▶ Data supplied
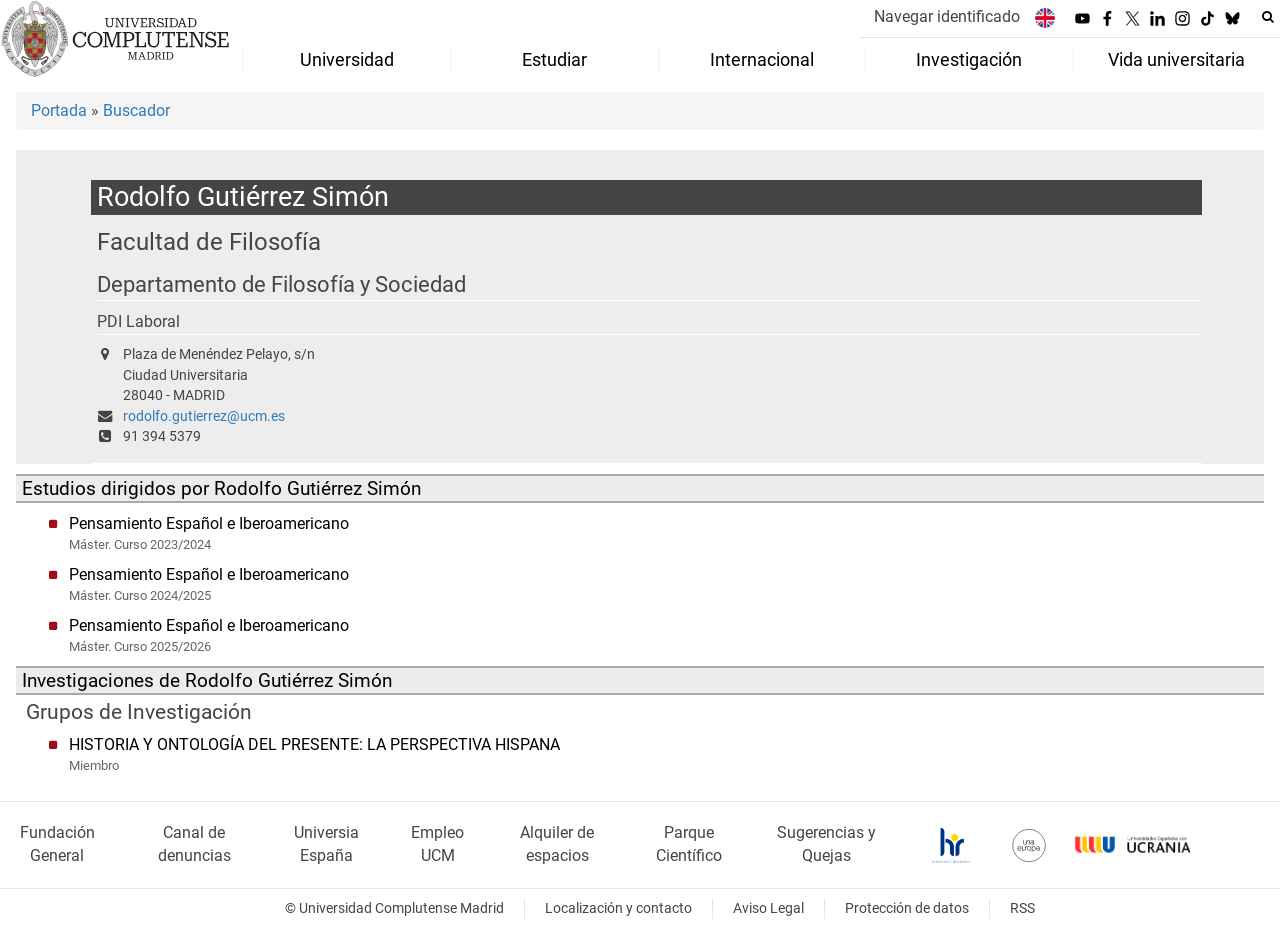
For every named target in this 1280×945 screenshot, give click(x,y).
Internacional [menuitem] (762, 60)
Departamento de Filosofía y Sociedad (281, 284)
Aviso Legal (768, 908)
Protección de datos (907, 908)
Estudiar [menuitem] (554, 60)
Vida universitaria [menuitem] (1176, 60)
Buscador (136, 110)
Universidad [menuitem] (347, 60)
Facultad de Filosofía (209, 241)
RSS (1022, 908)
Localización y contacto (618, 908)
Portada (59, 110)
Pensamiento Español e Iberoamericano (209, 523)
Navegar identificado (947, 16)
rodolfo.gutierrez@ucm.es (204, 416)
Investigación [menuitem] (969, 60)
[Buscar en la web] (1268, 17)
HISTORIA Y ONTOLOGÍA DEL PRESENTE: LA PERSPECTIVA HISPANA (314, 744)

==

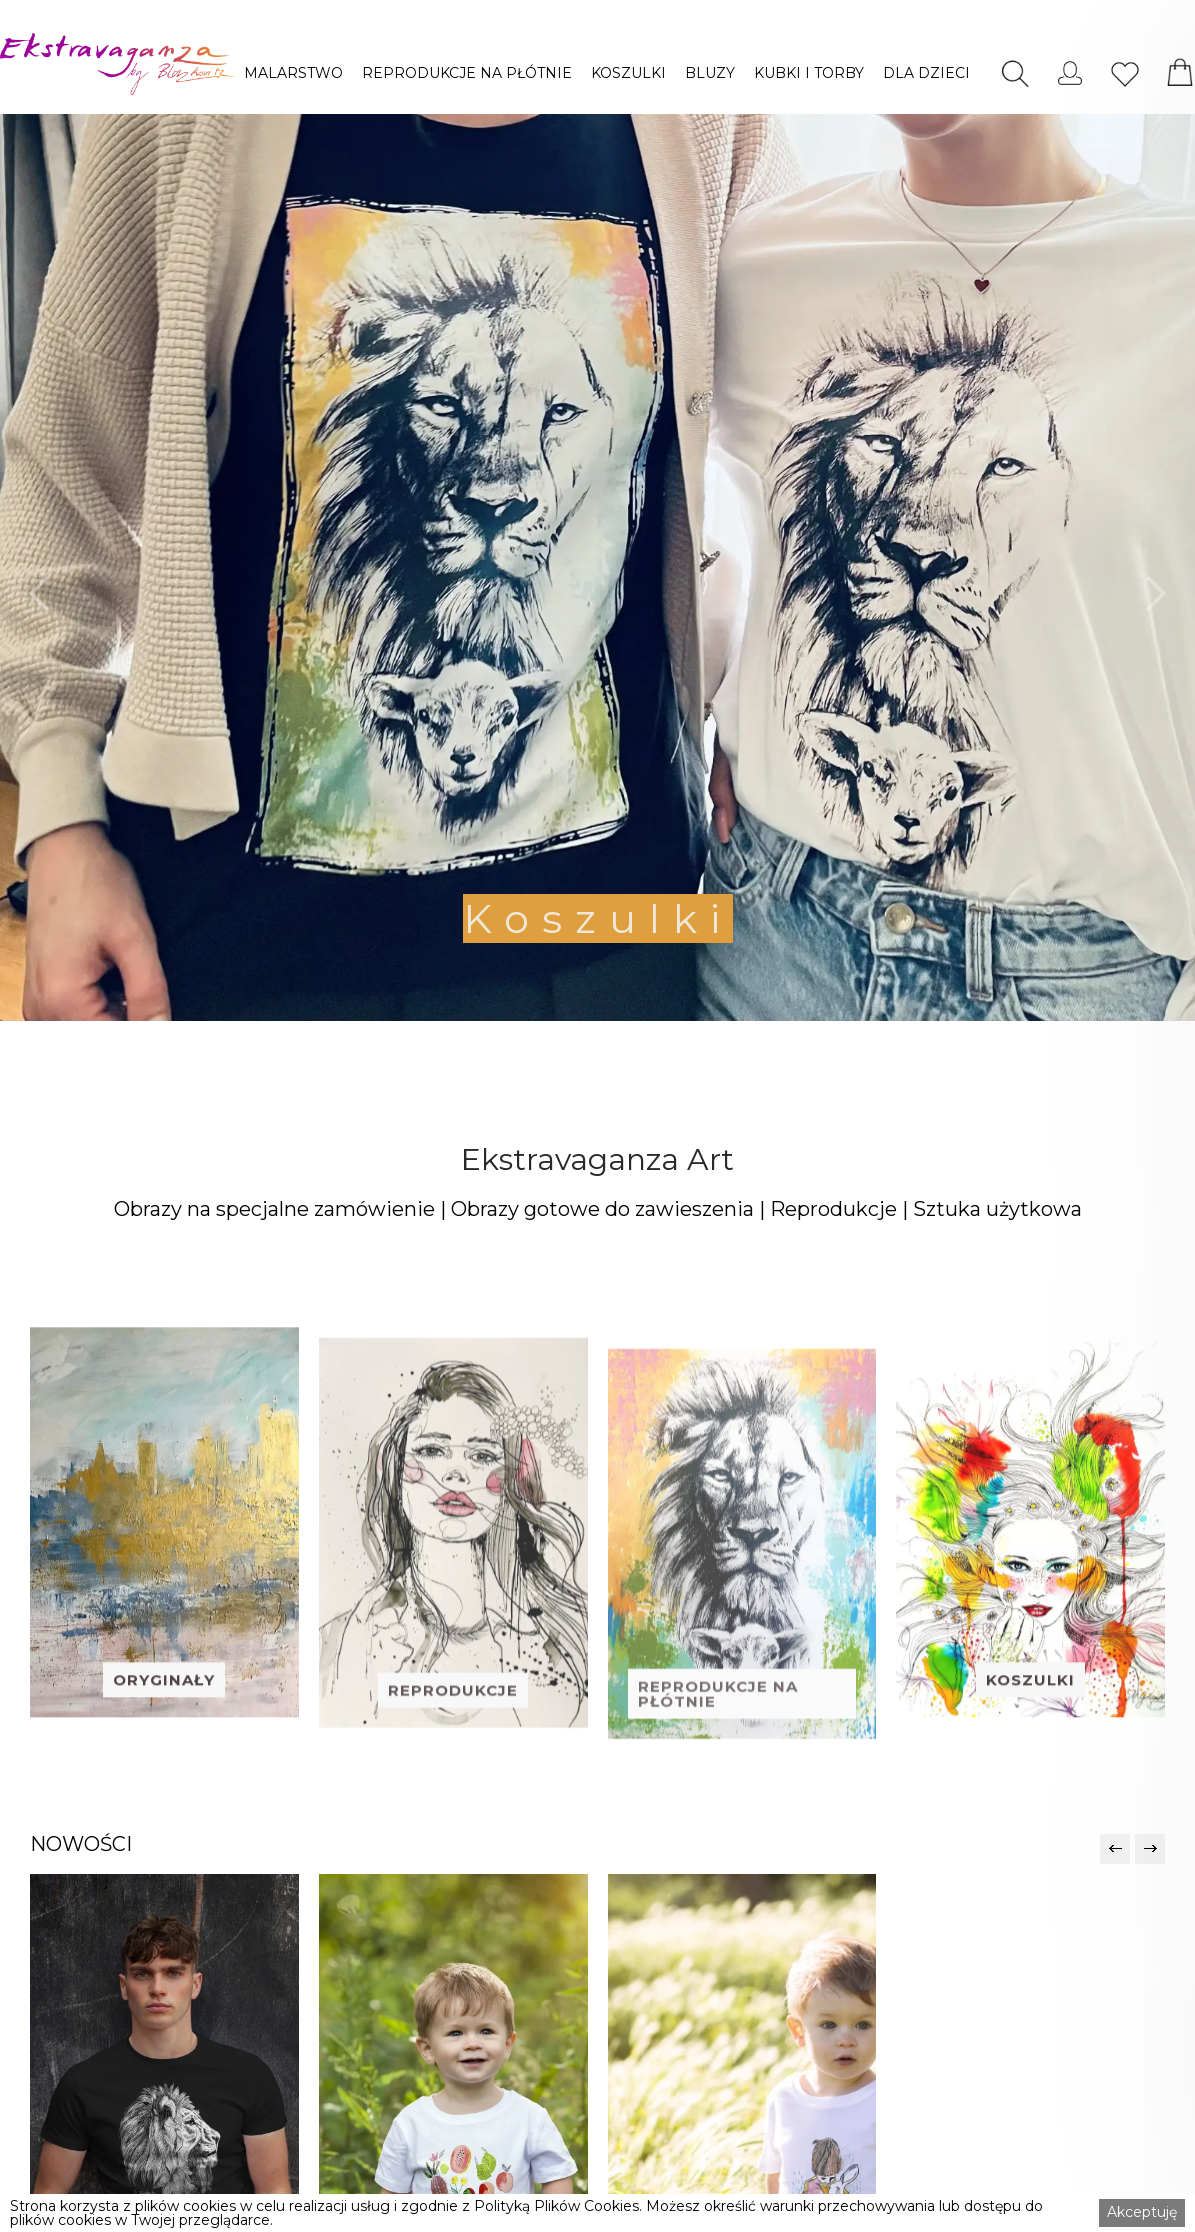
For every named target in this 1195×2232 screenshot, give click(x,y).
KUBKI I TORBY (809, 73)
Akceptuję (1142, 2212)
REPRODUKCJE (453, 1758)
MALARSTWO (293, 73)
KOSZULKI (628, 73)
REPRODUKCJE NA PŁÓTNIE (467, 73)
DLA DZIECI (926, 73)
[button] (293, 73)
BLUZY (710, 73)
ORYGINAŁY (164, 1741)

▶ The task
Output the rows exactly as they appear, from the line with "For every named target in this 1280×945" up to and including the line with "rodolfo.gutierrez@ucm.es (204, 416)".

▶ Final answer
For every named target in this 1280×945 screenshot, give click(x,y).
Internacional [menuitem] (762, 60)
Departamento de Filosofía y Sociedad (281, 284)
Aviso Legal (768, 908)
Protección de datos (907, 908)
Estudiar [menuitem] (554, 60)
Vida universitaria [menuitem] (1176, 60)
Buscador (136, 110)
Universidad [menuitem] (347, 60)
Facultad de Filosofía (209, 241)
RSS (1022, 908)
Localización y contacto (618, 908)
Portada (59, 110)
Pensamiento Español e Iberoamericano (209, 523)
Navegar identificado (947, 16)
rodolfo.gutierrez@ucm.es (204, 416)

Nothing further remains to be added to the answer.